Segment Start: Recorded data

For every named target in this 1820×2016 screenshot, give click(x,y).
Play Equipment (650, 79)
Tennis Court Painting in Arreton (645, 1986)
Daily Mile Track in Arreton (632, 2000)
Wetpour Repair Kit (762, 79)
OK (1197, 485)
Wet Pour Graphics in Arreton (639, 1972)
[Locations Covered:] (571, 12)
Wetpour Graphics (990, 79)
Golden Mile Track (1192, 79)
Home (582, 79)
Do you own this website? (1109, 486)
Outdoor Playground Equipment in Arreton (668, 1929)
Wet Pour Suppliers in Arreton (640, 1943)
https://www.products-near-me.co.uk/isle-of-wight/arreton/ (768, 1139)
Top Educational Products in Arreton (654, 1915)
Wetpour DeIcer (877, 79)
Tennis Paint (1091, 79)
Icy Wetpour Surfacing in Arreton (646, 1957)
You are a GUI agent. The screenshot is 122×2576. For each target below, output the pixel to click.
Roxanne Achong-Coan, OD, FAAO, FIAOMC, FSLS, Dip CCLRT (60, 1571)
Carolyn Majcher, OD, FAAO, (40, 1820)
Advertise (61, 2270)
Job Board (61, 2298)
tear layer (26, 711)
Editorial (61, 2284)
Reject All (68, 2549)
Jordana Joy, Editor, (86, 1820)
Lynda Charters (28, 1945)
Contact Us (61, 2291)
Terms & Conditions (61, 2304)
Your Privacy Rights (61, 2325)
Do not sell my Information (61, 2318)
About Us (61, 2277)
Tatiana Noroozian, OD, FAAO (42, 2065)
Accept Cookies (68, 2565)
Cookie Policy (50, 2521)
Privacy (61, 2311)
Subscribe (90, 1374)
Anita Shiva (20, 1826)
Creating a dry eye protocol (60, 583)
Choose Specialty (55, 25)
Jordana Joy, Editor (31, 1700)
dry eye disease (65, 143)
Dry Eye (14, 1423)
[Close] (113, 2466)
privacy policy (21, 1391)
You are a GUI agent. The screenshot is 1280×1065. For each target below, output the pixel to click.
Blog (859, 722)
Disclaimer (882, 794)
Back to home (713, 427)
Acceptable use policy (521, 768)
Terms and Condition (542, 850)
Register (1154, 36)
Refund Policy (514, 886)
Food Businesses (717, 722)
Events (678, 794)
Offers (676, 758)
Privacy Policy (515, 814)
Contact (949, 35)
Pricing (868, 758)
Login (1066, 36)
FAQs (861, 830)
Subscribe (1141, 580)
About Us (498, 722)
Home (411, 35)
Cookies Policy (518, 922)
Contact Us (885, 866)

Segment End: Recorded data

* About this exercise *
Beginning with the line that contains "Terms & Conditions (61, 2304)", return every line through the end of the data above, exactly as written.

* Final answer *
Terms & Conditions (61, 2304)
Your Privacy Rights (61, 2325)
Do not sell my Information (61, 2318)
About Us (61, 2277)
Tatiana Noroozian, OD, FAAO (42, 2065)
Accept Cookies (68, 2565)
Cookie Policy (50, 2521)
Privacy (61, 2311)
Subscribe (90, 1374)
Anita Shiva (20, 1826)
Creating a dry eye protocol (60, 583)
Choose Specialty (55, 25)
Jordana Joy, Editor (31, 1700)
dry eye disease (65, 143)
Dry Eye (14, 1423)
[Close] (113, 2466)
privacy policy (21, 1391)
You are a GUI agent. The screenshot is 1280×1065. For each target below, output the pixel to click.
Blog (859, 722)
Disclaimer (882, 794)
Back to home (713, 427)
Acceptable use policy (521, 768)
Terms and Condition (542, 850)
Register (1154, 36)
Refund Policy (514, 886)
Food Businesses (717, 722)
Events (678, 794)
Offers (676, 758)
Privacy Policy (515, 814)
Contact (949, 35)
Pricing (868, 758)
Login (1066, 36)
FAQs (861, 830)
Subscribe (1141, 580)
About Us (498, 722)
Home (411, 35)
Cookies Policy (518, 922)
Contact Us (885, 866)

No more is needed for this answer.